Purpose of Study: As vital parts of our immune systems, catalases are some of the most efficient enzymes known, breaking down dangerous hydrogen peroxide (H2O2) at around tens of millions of molecules per second. Conventional biochemistry suggests this reaction rate depends on a random, diffusion-limited mechanism in which H2O2 molecules meander through the cellular aqueous medium, down channels from the enzyme surface, into its reactive sites. It is difficult to square this mechanism with the phenomenal rapidity of catalase kinetics.
Method: An alternative mechanism is proposed in which catalases act as epicentres of an extended network of hydrogen-bonded water and H2O2 molecules, stretching out far beyond the enzymes’ active sites, into the cell’s internal aqueous medium.

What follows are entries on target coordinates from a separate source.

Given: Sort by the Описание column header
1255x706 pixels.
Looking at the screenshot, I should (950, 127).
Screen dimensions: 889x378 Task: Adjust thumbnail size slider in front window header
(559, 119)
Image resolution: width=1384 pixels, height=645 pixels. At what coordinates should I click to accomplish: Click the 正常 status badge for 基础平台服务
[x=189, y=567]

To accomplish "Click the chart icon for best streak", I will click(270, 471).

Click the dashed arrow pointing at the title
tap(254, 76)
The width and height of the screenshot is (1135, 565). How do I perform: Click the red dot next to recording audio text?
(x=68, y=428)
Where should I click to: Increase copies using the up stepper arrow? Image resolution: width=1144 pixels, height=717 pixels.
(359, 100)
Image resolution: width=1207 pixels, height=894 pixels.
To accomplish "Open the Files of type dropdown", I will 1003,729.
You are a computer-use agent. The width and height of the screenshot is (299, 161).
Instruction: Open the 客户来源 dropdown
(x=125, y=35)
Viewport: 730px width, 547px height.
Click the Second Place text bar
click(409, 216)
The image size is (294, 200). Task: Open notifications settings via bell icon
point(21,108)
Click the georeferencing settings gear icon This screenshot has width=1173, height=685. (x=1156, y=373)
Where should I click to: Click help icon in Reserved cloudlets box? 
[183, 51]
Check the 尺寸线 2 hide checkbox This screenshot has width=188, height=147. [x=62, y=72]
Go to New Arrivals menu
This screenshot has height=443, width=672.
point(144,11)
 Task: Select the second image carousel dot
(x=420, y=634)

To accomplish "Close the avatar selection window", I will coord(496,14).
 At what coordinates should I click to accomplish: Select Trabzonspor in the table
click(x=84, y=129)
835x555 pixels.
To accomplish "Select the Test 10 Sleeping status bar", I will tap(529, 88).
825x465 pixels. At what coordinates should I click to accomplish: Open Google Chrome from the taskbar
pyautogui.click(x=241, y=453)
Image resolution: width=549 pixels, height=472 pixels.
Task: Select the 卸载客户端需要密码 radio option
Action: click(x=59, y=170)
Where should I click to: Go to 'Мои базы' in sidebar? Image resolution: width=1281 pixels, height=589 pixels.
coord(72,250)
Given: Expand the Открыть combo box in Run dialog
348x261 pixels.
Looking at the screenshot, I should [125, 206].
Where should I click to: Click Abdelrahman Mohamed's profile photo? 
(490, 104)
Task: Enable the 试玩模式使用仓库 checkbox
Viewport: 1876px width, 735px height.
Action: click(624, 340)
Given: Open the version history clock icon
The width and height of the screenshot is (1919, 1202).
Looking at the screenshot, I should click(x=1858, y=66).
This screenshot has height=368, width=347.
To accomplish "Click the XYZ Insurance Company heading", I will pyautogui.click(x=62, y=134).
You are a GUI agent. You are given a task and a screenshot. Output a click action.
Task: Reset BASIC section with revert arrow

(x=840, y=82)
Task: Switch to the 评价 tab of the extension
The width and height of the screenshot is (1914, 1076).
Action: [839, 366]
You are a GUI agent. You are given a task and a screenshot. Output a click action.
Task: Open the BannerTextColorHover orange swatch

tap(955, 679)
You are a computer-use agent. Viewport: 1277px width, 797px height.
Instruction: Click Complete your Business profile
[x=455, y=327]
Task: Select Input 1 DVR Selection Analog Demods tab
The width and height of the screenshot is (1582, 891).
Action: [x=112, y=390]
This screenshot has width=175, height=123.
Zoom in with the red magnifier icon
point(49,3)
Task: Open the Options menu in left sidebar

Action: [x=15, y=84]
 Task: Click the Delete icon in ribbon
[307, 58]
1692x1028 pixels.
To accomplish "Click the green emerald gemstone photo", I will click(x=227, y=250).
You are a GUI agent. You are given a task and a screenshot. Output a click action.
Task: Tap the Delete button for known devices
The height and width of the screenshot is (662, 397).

As catalases function, they provide coherent oxidative ‘pulses’, which rapidly spread throughout the H-bonded network, effectively ‘unzipping’ H2O2 molecules as far as they extend from the enzyme.
Result/Discussion: This ‘memory-of-water’-like mechanism predicts catalase H2O2 disproportionation should occur outside the enzyme. An experimental protocol is proposed to test this prediction.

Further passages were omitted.